#### EXERCISE
For this exercise, output exactly and only the lines running from the one with "This screenshot has width=1280, height=720." through the final line of the data below, without pictures.

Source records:
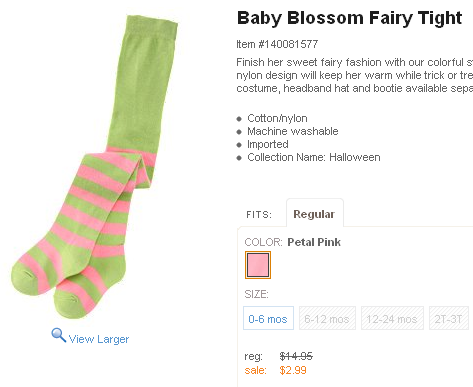Click the striped tights product image
This screenshot has width=473, height=387.
(x=94, y=167)
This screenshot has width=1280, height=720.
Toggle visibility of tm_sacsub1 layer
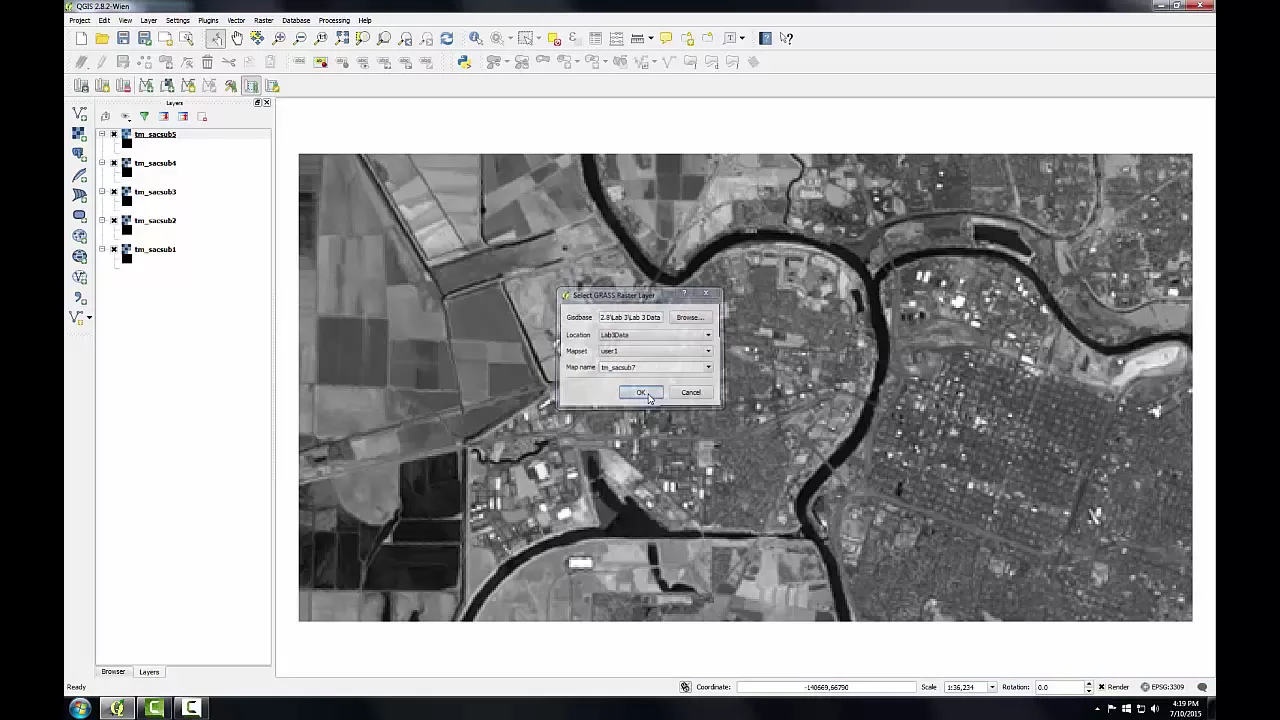click(x=113, y=249)
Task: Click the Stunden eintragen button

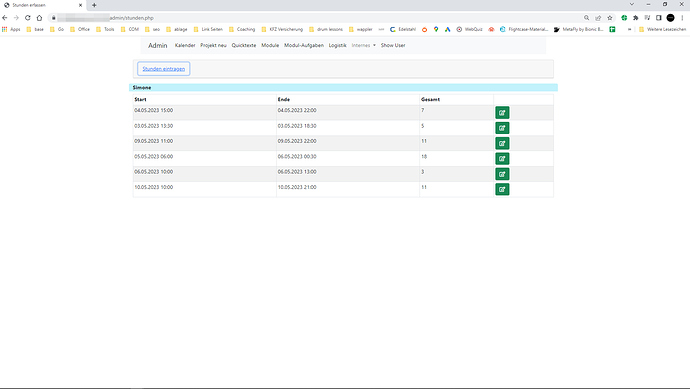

#### SOLUTION TO THIS TASK
This screenshot has width=1280, height=720.
Toggle visibility of tm_sacsub1 layer
click(x=113, y=249)
Task: Click the Stunden eintragen button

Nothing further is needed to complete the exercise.